Bölgedeki mezhepsel çatışmalar ve politikaların bir başka yansımasını Yemen’de gördüklerini ifade eden Çavuşoğlu, bunun durdurulması gerektiğini vurguladı. “Esasen bugün Yemen’deki tablo yavaş yavaş ‘geliyorum’ diyordu. Bu sonuçlarının ortaya çıkacağını biliyorduk” diyen Mevlüt Çavuşoğlu, Yemen’e şu anda müdahale eden bazı ülkelerle İran’ın başından beri birlikte hareket ettiklerini vurguladı. Çavuşoğlu, şöyle devam etti:
“Ortadoğu’da Arap dünyasında bir Müslüman Kardeşler korkusu var. Müslüman Kardeşler ‘biz Mısır’da demokrasi istiyoruz. Avrupa, Türkiye ve diğer ülkelerin kullandığı demokratik hakları biz de kullanmak istiyoruz’ diyor. Ama bu korku şu anda müdahale etmek isteyen ve tablodan rahatsız olan bazı ülkelerle İran’ı bir araya getirdi ve Hutileri beraber desteklediler. Sonuçta Müslüman Kardeşler ‘ben çatışma istemiyorum’ diyerek çekildi kenara. Küçük bir azınlık Hutiler, dışardan da destekle Yemen’i ele geçirdiler. Yemen’deki durumun bir an evvel durdurulması gerekiyor. Esasen burada kesin çözüm siyasi çözümdür. Bu mezhepsel çatışmaya hiç gerek yok. İran ile Körfez ve Arap ülkelerinin karşı karşıya gelmesine de gerek yok ama herkes yaptığı hatalardan ders alacak ve Yemen’in adeta bölünmesine yol açan bu çatışmaların durdurulması gerekiyor. Biz Türkiye olarak istihbarat desteği de dahil her türlü desteği verebileceğimizi söyledik. Askeri destek değil. Bununla ilgili Körfez ülkeleri bizden ne gibi beklentileri var, yetkililerini gönderecekler, oturup konuşacağız ve nasıl bir destek verebileceğimizi onlarla görüşeceğiz.”
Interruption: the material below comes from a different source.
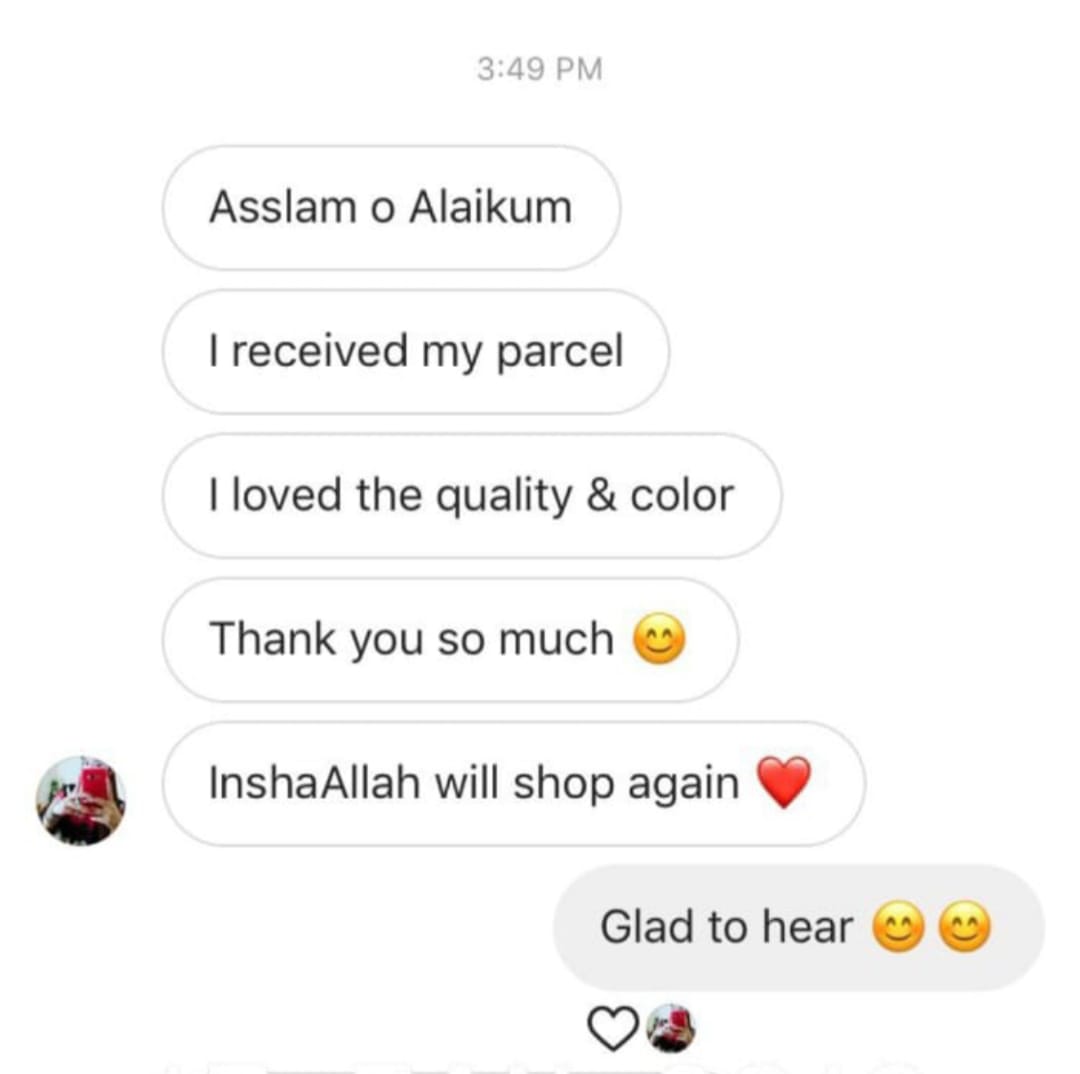Tap the small seen-by avatar next to heart

coord(671,1029)
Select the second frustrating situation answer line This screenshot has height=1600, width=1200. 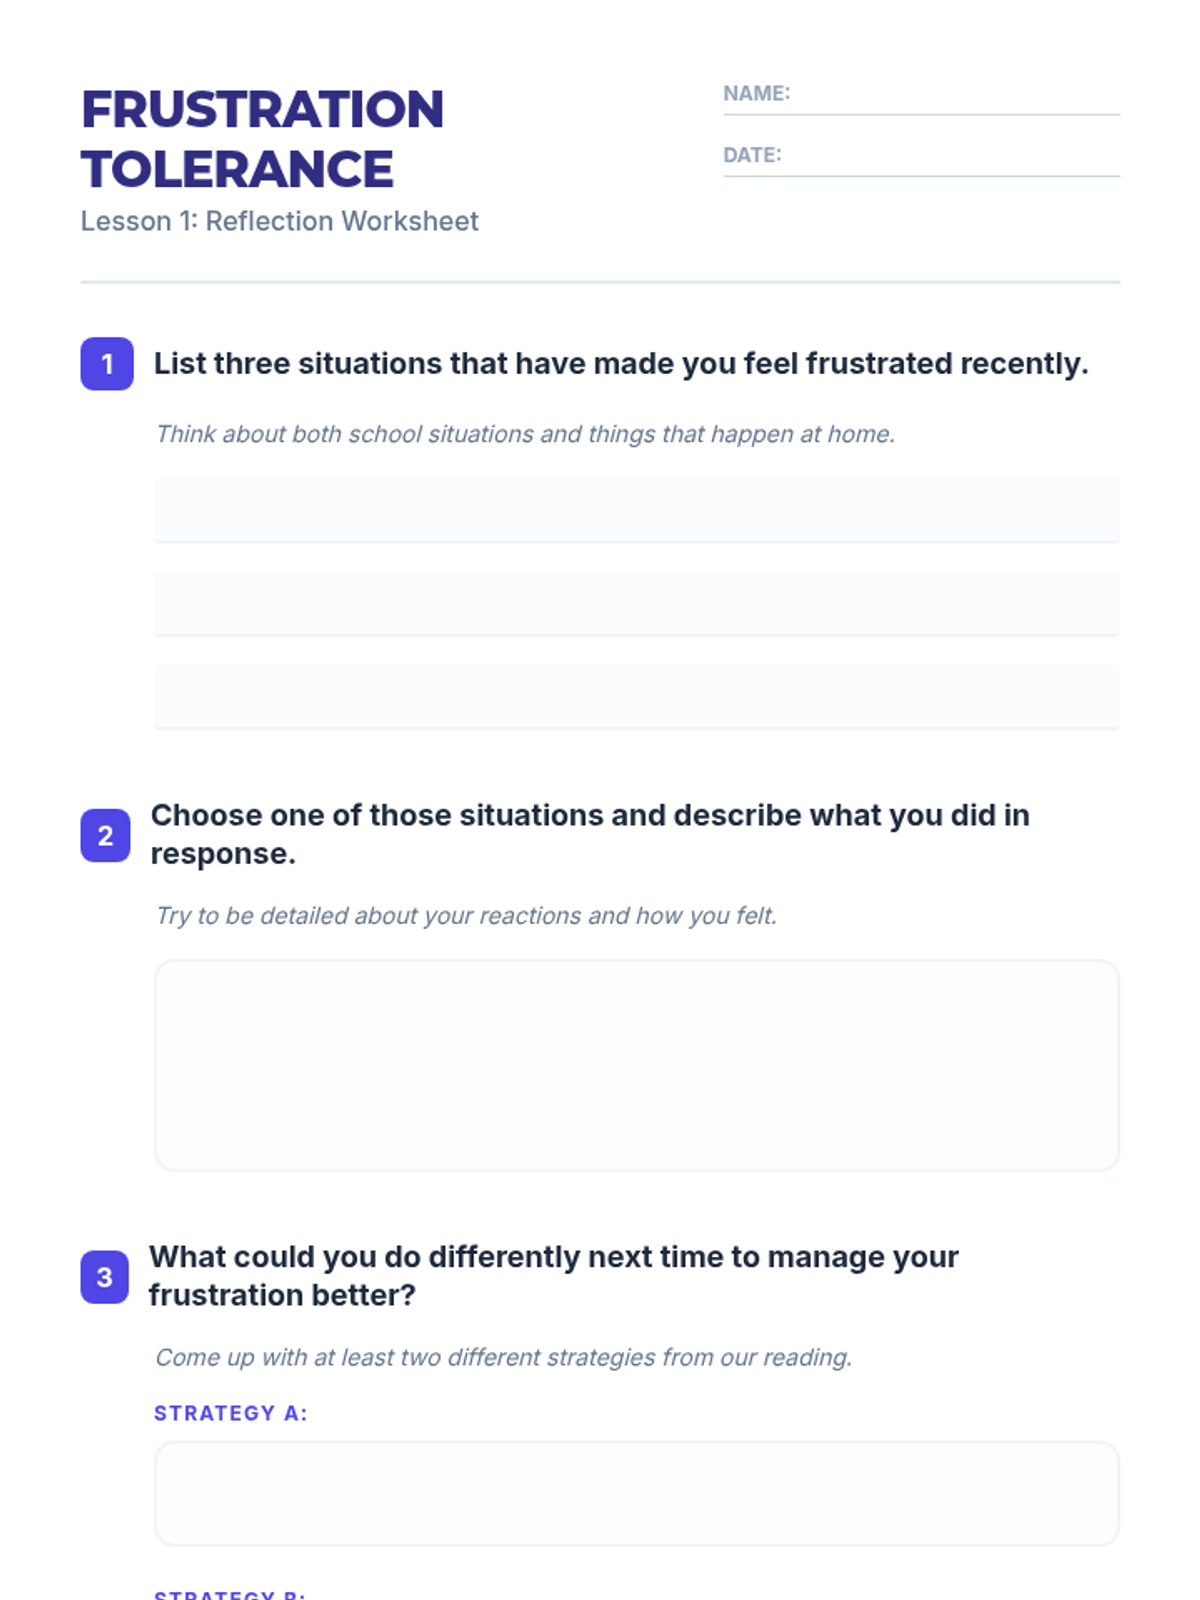pyautogui.click(x=636, y=603)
Dışişleri Bakanı Çavuşoğlu, İran’ın Yemen konusundaki tavrına da değinerek, komşu Tahran yönetimine mezhepçi yaklaşımının doğru olmadığını her zaman söylediklerini dile getirdi. Çavuşoğlu, Türkiye’nin hiçbir zaman Sünni-Şii çatışmasını desteklemeyeceğini ve bunu çok tehlikeli bulduğunu belirterek, “Şu anda Yemen’de de facto bir durum var ve Türkiye bu durumla ilgili tutumunu net bir şekilde ortaya koydu. Mezhepsel bir çatışma var ve biz bunu istemiyoruz” diye konuştu.